### What to do
Reproduce the entries below verbatim, from the first line through the line that contains "I will pos(293,233).", including both of those lines.

### Data provided
Begin

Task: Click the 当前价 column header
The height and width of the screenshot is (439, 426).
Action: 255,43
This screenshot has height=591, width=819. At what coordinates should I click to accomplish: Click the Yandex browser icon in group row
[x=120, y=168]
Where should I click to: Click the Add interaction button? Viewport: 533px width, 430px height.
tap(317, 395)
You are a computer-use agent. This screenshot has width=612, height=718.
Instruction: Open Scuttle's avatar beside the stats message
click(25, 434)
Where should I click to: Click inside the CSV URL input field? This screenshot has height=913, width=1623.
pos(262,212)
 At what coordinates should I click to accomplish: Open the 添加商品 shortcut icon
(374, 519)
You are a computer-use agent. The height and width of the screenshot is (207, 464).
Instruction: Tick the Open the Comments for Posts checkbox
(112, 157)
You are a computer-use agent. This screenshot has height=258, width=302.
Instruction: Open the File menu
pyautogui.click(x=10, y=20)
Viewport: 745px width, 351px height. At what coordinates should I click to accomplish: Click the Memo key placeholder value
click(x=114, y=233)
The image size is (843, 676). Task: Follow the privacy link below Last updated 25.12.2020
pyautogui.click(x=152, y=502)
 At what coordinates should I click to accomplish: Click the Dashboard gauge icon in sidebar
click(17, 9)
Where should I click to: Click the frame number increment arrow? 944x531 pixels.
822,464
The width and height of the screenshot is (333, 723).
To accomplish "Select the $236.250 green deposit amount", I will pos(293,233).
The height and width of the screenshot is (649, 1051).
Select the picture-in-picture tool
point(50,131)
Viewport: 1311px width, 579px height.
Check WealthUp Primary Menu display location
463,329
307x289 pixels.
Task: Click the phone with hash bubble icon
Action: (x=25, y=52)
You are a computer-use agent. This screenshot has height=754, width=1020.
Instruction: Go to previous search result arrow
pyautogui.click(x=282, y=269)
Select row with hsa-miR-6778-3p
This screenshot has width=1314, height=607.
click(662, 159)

End

### Full solution
Task: Click the 当前价 column header
The height and width of the screenshot is (439, 426).
Action: 255,43
This screenshot has height=591, width=819. At what coordinates should I click to accomplish: Click the Yandex browser icon in group row
[x=120, y=168]
Where should I click to: Click the Add interaction button? Viewport: 533px width, 430px height.
tap(317, 395)
You are a computer-use agent. This screenshot has width=612, height=718.
Instruction: Open Scuttle's avatar beside the stats message
click(25, 434)
Where should I click to: Click inside the CSV URL input field? This screenshot has height=913, width=1623.
pos(262,212)
 At what coordinates should I click to accomplish: Open the 添加商品 shortcut icon
(374, 519)
You are a computer-use agent. The height and width of the screenshot is (207, 464).
Instruction: Tick the Open the Comments for Posts checkbox
(112, 157)
You are a computer-use agent. This screenshot has height=258, width=302.
Instruction: Open the File menu
pyautogui.click(x=10, y=20)
Viewport: 745px width, 351px height. At what coordinates should I click to accomplish: Click the Memo key placeholder value
click(x=114, y=233)
The image size is (843, 676). Task: Follow the privacy link below Last updated 25.12.2020
pyautogui.click(x=152, y=502)
 At what coordinates should I click to accomplish: Click the Dashboard gauge icon in sidebar
click(17, 9)
Where should I click to: Click the frame number increment arrow? 944x531 pixels.
822,464
The width and height of the screenshot is (333, 723).
To accomplish "Select the $236.250 green deposit amount", I will pos(293,233).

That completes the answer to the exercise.